With the new year, the Central Government raised the interest rates for the Small Savings Scheme. The Public Provident Fund and Sukanya Samridhi Yojana are the exceptions to this policy because their interest rates have not altered. On their fixed deposits, the post office offers an interest rate of 6.5-7%. (FDs).
The government has revised the interest rates for these small savings schemes previously. The interest rates on all savings plans have increased this time around, with the exception of the Public Provident Fund and Sukanya Samridhi Yojana, which only saw increases in September 2022. The post office’s rates are now more appealing as a result of the rise in interest rates.

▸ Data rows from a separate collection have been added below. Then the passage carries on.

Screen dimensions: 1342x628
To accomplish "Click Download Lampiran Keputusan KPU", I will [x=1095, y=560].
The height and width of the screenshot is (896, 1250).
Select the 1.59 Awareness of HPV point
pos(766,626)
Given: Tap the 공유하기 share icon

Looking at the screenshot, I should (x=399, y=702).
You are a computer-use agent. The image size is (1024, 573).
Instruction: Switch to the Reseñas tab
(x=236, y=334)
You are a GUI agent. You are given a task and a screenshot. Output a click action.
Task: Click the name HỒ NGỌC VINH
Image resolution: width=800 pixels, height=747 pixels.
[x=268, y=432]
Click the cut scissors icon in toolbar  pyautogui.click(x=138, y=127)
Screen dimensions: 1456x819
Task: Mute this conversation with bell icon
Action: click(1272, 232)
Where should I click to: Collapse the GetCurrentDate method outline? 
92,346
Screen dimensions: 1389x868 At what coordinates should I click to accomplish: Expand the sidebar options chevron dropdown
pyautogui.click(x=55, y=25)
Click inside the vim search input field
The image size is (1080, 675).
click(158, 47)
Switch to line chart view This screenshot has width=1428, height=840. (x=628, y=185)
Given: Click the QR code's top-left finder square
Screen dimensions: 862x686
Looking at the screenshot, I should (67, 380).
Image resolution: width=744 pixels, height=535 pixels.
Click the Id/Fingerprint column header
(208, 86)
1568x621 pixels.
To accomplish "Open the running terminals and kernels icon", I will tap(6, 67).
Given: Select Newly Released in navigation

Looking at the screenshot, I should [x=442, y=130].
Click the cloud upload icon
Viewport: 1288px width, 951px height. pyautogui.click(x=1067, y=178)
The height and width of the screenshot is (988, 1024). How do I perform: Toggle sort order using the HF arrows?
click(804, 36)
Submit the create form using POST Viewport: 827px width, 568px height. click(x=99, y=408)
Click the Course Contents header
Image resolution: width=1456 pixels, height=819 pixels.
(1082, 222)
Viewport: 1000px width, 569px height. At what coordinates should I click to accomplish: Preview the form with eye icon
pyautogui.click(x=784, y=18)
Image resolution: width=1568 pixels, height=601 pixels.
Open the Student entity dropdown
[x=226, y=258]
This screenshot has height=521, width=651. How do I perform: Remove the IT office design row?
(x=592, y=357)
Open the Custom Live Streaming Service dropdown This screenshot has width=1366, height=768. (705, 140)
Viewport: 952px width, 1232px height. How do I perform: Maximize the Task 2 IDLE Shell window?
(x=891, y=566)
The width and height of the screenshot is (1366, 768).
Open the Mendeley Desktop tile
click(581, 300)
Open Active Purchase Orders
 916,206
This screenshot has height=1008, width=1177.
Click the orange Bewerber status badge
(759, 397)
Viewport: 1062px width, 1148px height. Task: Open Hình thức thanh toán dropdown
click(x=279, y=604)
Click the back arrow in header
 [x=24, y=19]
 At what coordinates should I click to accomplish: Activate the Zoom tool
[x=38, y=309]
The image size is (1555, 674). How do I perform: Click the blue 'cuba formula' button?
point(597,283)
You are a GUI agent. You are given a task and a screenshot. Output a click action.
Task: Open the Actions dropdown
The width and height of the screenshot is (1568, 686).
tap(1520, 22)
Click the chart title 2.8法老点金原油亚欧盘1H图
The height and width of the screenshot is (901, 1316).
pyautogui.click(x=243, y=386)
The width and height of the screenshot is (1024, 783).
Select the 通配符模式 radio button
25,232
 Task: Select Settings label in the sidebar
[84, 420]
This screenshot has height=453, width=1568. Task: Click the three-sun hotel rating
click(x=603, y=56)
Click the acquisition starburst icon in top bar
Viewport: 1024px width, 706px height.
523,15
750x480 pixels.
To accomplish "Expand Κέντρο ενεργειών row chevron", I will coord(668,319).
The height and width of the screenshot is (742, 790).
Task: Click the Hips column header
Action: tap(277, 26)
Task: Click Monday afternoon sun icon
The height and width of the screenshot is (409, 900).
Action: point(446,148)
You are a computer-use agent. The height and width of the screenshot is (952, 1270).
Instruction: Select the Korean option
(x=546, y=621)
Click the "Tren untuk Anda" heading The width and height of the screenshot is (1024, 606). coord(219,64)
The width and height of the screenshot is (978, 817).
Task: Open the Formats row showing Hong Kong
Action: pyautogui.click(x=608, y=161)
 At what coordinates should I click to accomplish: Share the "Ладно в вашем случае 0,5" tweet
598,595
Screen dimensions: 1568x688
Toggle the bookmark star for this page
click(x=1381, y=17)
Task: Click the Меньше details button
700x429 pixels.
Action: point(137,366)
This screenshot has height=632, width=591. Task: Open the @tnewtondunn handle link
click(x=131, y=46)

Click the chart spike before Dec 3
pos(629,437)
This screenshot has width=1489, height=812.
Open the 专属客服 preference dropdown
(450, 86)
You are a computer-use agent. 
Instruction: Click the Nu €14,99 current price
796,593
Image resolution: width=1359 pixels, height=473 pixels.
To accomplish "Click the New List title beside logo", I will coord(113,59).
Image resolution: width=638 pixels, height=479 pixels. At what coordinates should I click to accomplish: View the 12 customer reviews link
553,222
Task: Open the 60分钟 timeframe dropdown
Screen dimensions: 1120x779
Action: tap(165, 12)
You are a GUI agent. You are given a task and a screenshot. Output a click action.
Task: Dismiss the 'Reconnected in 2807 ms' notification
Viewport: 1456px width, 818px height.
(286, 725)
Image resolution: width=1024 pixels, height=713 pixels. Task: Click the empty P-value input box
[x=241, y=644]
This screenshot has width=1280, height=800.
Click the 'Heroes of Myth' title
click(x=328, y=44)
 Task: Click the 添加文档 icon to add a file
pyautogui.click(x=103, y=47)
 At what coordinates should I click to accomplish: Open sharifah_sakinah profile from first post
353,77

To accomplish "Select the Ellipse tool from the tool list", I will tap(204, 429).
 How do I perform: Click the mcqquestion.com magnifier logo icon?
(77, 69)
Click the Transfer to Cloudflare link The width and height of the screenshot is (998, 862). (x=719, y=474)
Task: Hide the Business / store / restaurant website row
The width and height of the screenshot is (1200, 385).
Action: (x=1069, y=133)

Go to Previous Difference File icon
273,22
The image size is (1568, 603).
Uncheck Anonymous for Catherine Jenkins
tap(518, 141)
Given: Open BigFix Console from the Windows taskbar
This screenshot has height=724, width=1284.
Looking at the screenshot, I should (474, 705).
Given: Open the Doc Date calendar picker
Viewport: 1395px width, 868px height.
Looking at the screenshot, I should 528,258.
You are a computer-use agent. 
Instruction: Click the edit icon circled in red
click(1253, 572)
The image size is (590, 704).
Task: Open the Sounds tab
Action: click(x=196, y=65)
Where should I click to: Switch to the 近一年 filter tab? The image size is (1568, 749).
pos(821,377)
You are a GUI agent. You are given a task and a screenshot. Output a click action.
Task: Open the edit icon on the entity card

The interest rates for each plan for the month of January to the month of March of 2023 are listed below:
1. 1 year time deposit: 6.5 per cent
2. 2 year time deposit: 6.8 per cent
3. 3 year time deposit: 6.9 per cent
4. 5 year time deposit: 7 per cent
5. National Savings Certificate: 7 per cent
6. Kisan Vikas Patra Yojana: 7.2 per cent
7. Public Provident Fund Scheme: 7.1 per cent
8. Sukanya Samriddhi Yojana: 7.6 per cent
9. Senior Citizen Saving Scheme: 8 per cent
10. Monthly Income Scheme: 7.1 per cent
Banks increased rates of FD:
Private and public sector banks have hiked their FD rates since the Reserve Bank raised the repo rate in 2022. While some nationalised banks are giving interest rates as high as 9%, some banks are only offering rates up to 7%. The interest rates on their FDs have increased over the past year at PNB, SBI, HDFC, ICICI, BOB, and other banks.